3) Something can happen to the car, you will move to another city/state and have to start over, or something else.
4) If they can delay it long enough for you to put thousands more miles on the car, even if they do make you an offer, it will be reduced because the car is older and has been used more. If you put on another 30,000 miles and they settle with you for value, that is 30,000 more miles that they don’t have to pay for.
5) Most that go the distance will settle for their attorney fees and a couple of thousand dollars.
Car companies understand that time is on their side and if they wait it out, they can get rid of about 95% of lemon law cases without even getting close to the courthouse steps.
If for some reason Jeep #4 and I end up in court, (and that is the question of the day: will Jeep #4 and I end up in court?), here’s what we can expect:
Here’s a secret. Car companies do NOT want to go to court on a lemon law case. The risk of going to court on lemon law far outweighs what they risk in doing so. Here’s why:
a) Defending a lemon law case is expensive. By the time a lemon law trial is done, the car company can easily spend $20,000 defending itself. These cases are rarely done with their own attorneys so it is money out of pocket. With that much money at risk, defending a lemon law case is already costly, even if they win.
b) In most cases, lemon law allows you to collect up to triple damages. That means that if your car costs $25,000, they risk losing $75,000 in the hands of a jury, plus their own attorney fees. Since they can replace your car at cost AND recover some of their loss in selling your old car, replacing your $25,000 car with a new one can cost them as little as $10,000. Their choices are therefore to risk losing $100,000 or settle with you at their cost for $10,000. At a 10-1 ratio, settling looks pretty inviting.
c) Car companies do not want lemon law publicity. Obviously, your case is not going to make headlines in USA Today or the NY Times, but it still registers as a precedent and can be picked up locally. Public attention to a lemon law case risks more than a loss in court. It can also represent loss in brand image and therefore sales when new potential buyers dismiss buying their cars because of the public attention.
Related Jeep News
- Read Fiat Chrysler’s safety chief to retire following trouble with regulators; move comes after the automaker was hit with a $105 million penalty for violating laws in 23 recalls covering 11 million vehicles (Plant)
- Read 3 Chrysler brands rank lowest in customer satisfaction (24/7 Wall St)
- Read FCA profits fall 40% to $410 million for 2015 (Detroit Free Press)
- Read Fiat Chrysler names first-ever “safety advocate” (Automotive News)
Poor design; inferior parts, pawning known defects off on customers will catch up to you. If not in this world, then in the next.
It’s time to hold auto executives accountable and include jail time for safety issues. Though million dollar fines seem like a lot to the individual consumer, they are barely a slap on the hand for large automakers, who write it off as the cost of doing business.
UPDATE 2/4/16: Supposedly, the Jeep passed the water tests at the dealership. I did notice a small circular stain that remained. The carpet is so thin it can be hard to tell if it is wet or cold or both. The spot seemed to be in the latter stages of the drying process.

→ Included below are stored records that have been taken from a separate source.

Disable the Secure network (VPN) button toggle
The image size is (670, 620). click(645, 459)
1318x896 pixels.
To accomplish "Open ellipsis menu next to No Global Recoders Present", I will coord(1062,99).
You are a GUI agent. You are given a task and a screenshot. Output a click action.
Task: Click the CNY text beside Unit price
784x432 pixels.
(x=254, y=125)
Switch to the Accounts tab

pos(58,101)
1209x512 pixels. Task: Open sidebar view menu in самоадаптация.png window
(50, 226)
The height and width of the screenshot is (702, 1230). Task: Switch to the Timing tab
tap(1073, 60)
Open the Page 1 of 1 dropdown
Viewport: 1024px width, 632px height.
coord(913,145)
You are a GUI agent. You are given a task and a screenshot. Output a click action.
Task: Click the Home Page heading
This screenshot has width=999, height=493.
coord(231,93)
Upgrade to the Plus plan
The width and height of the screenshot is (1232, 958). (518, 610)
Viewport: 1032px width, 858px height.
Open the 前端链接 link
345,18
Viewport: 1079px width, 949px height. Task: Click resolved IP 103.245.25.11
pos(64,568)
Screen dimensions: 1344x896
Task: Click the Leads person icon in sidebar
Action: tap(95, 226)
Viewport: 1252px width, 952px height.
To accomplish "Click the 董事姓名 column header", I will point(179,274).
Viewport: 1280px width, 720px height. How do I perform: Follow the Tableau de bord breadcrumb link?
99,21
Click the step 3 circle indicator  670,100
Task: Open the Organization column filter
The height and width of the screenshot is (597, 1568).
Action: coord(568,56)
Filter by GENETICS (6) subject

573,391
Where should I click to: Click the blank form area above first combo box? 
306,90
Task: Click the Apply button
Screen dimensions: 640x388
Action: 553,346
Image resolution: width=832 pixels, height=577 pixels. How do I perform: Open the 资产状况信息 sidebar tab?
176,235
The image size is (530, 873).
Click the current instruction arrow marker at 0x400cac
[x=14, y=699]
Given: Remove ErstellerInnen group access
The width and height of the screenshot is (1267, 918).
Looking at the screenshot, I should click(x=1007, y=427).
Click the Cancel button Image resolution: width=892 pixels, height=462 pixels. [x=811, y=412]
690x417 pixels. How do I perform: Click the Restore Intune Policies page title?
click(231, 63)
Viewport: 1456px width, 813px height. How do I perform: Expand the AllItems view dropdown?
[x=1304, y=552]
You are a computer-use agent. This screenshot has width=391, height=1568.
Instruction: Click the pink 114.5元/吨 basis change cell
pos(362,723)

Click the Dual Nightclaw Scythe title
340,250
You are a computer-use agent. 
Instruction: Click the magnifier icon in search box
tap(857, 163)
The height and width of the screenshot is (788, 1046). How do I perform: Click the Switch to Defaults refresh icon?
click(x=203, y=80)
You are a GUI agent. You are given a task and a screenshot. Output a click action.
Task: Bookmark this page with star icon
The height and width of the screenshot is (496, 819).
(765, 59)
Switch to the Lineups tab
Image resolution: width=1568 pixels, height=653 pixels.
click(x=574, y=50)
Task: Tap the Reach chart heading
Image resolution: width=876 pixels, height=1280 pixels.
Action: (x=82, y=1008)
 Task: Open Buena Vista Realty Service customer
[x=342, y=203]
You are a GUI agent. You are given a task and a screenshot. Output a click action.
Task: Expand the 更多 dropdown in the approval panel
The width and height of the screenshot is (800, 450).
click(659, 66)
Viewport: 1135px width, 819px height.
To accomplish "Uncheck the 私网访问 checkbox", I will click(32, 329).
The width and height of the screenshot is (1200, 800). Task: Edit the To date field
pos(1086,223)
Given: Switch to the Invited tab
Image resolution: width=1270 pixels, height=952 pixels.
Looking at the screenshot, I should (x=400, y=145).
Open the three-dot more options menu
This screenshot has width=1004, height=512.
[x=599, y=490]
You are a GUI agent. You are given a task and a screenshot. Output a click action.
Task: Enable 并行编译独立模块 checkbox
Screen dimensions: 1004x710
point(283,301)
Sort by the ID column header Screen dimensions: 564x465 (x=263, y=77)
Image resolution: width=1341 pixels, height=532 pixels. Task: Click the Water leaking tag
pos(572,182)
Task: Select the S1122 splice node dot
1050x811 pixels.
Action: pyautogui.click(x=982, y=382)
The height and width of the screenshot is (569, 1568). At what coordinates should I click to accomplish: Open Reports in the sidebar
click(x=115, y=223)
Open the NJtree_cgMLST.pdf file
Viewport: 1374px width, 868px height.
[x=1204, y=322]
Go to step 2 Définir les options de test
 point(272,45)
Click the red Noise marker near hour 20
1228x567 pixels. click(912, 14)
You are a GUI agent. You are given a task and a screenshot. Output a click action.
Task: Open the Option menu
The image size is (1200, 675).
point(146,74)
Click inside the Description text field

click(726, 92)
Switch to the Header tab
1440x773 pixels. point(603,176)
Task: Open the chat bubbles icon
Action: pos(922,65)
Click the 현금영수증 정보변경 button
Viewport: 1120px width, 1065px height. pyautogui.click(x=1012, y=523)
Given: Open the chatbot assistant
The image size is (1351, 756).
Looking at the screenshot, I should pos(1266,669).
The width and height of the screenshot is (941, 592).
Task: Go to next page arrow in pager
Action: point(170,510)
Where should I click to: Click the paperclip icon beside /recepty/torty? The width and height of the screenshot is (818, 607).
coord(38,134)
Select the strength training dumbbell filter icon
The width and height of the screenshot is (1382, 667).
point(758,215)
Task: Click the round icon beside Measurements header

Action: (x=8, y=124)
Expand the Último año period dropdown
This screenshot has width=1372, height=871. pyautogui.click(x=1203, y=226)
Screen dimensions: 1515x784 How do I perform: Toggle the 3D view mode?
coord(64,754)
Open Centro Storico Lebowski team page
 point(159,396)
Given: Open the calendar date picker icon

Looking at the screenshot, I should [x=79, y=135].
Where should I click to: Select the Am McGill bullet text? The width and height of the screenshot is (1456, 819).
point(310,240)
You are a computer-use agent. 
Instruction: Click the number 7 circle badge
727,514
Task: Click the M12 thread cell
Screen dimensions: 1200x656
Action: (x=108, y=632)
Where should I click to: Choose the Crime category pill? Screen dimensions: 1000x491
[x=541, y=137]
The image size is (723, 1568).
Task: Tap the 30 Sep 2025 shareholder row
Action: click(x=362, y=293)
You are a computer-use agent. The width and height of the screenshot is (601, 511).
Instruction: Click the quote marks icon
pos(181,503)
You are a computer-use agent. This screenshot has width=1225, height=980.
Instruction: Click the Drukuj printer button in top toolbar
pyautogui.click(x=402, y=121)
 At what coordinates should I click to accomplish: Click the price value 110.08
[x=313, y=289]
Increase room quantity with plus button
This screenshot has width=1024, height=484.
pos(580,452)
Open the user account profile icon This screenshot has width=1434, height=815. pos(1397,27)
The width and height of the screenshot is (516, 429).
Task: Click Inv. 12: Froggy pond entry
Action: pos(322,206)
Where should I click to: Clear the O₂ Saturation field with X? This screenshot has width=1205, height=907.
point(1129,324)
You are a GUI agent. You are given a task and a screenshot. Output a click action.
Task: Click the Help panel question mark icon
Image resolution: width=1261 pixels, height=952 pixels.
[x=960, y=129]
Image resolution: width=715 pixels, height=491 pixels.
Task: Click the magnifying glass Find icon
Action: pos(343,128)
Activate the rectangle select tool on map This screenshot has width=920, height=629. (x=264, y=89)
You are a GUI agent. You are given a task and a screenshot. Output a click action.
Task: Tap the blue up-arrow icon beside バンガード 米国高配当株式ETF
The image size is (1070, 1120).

Why and how I had wet carpet (beneath the WeatherTech mat) on Monday remains a mystery. I believe that the problem is related to weather. Both incidents occurred after a thaw-out after several days of freezing temperatures and snow/sleet. Jeep #4 is not an all-season Jeep.
The Questions of the Day are as follows: when will this happen again? how do I document it? Do I wait until the next incident to put the manufacturer on notice that #4 does not conform? Will a lawyer take my case (auto fraud against the dealership or lemon law against the manufacturer)?
I have a query in with a new law firm. I should have pushed harder last year, but kept waiting on the firm in Fairfax to review the facts. When the lawyer finally called me, you could tell by the questions she had not reviewed any of my documentation. If she did not want to take my case, just say so. If she was too busy, just say so.